::: Data shown

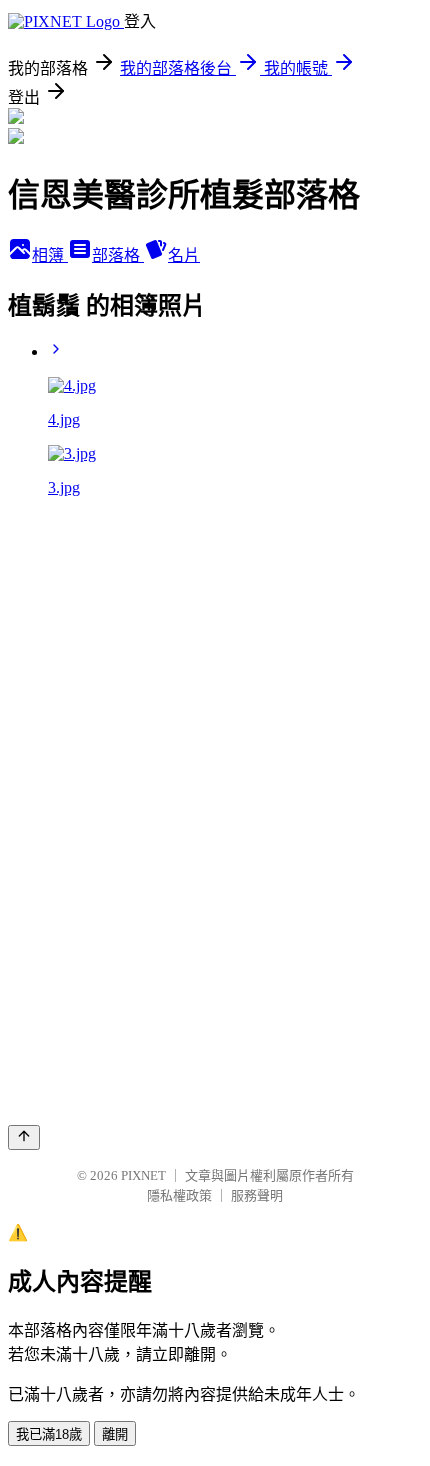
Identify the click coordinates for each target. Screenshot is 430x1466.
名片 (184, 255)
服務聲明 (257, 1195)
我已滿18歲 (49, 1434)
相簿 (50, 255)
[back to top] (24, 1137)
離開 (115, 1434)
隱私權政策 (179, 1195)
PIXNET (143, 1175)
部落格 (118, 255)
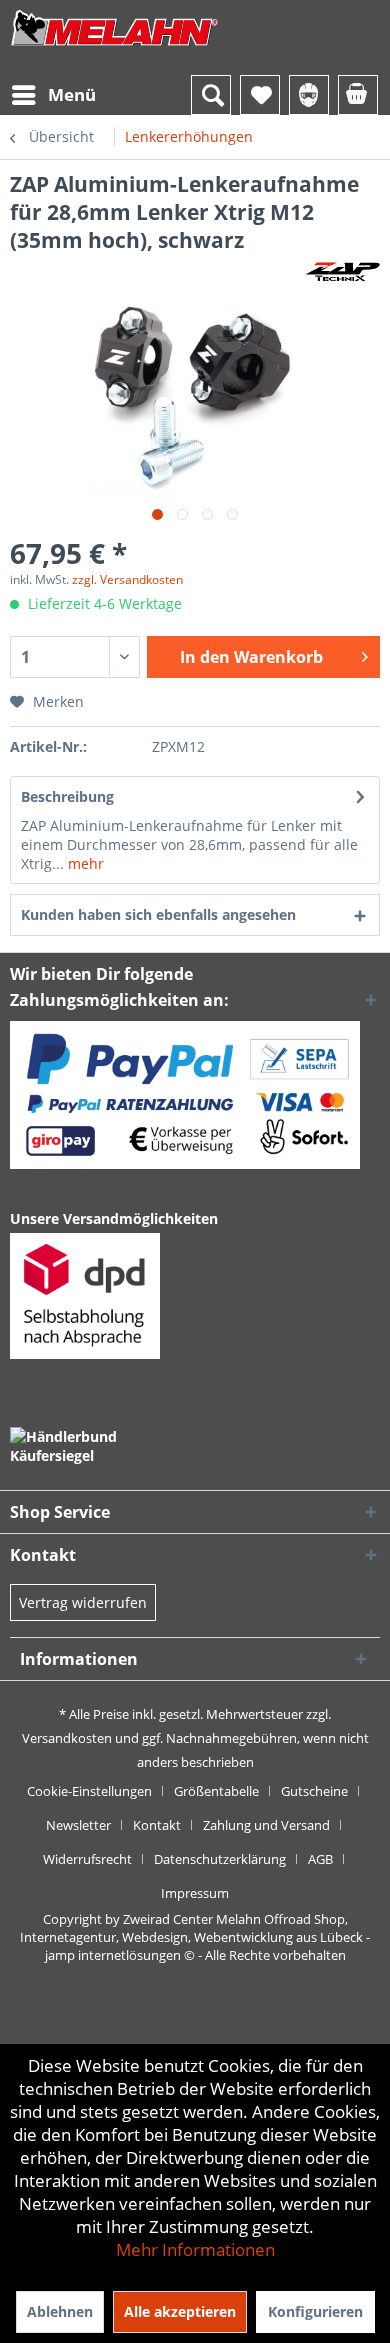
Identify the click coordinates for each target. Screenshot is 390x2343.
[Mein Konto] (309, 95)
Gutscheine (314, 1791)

::::::

Please write out the lines above exactly, from the one that contains "[back to top] (24, 1137)" through the final line, and include none of the pictures.

[back to top] (24, 1137)
離開 (115, 1434)
隱私權政策 (179, 1195)
PIXNET (143, 1175)
部落格 (118, 255)
Identify the click coordinates for each target. Screenshot is 390x2343.
[Mein Konto] (309, 95)
Gutscheine (314, 1791)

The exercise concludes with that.